Ketiganya tak percaya begitu mendengar ucapan Arel.

Tepat saat itu mobil ojek yang dipesan oleh mereka datang. Dan dengan tidak tahu malunya, Arel benar-benar ikut naik bersama mereka.

"Lo nggak kesambet apa-apa, 'kan Rel?" Tanya Rere curiga, menatap  Arel yang hanya nyengir.

Mau tidak mau, mereka pergi berempat. Namun, begitu sampai di tempat tujuan, Arel langsung menarik Ara untuk berjalan bersamanya.

"Apa deh? Ini aku mau milih buku," ucap Ara berusaha melepas genggaman Arel.

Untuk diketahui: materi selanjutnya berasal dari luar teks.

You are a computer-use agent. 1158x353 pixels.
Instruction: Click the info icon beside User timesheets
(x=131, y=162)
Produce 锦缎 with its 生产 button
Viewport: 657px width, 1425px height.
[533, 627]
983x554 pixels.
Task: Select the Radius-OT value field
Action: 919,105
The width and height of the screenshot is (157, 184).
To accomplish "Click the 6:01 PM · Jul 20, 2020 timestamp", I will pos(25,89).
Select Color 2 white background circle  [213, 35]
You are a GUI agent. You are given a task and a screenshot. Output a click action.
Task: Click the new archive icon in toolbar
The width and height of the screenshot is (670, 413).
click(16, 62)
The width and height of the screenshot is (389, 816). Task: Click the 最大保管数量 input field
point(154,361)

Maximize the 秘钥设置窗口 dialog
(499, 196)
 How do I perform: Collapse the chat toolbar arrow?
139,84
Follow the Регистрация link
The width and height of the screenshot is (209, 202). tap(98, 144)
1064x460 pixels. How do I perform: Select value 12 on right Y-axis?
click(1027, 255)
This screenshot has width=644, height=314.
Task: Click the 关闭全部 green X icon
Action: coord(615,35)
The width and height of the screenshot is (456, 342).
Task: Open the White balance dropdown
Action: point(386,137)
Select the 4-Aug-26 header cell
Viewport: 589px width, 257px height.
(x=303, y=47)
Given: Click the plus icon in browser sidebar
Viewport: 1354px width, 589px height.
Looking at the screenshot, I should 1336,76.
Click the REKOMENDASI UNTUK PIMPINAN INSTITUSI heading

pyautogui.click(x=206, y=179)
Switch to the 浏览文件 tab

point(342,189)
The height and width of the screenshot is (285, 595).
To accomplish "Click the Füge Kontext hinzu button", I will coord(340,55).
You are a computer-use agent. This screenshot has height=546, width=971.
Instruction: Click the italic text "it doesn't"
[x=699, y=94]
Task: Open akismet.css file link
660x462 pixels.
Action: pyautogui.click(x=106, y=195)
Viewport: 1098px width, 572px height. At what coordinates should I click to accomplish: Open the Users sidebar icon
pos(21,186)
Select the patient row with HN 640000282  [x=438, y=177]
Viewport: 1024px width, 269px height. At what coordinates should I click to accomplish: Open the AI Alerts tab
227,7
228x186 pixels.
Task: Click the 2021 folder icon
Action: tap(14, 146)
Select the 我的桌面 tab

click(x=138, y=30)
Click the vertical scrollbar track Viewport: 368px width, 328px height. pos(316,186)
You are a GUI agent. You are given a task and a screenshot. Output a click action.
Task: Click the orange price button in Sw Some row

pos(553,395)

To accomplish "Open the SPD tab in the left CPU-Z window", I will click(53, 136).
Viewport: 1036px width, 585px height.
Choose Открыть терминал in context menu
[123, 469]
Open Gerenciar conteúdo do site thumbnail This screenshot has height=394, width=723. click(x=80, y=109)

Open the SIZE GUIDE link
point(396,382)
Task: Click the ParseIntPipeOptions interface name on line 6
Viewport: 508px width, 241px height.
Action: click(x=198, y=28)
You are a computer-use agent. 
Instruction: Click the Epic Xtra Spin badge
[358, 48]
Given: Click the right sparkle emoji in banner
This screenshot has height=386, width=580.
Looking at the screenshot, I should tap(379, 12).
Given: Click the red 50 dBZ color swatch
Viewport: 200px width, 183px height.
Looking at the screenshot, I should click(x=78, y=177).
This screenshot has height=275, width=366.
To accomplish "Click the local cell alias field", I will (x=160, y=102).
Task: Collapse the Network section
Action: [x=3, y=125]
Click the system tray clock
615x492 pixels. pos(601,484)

"Iya, sambil jalan sama gue 'kan bisa."

"Tapi nggak enak nanti dilihat orang, Arel."

"Biarin, sirik aja."

Menyerah, akhirnya Ara membiarkan Arel menggenggam tangannya selama mereka berkeliling mencari buku.

"Ra."

"Hm."

"Lo benci sama gue apa nggak?"

"Kenapa tiba-tiba nanya kayak gitu, sih?"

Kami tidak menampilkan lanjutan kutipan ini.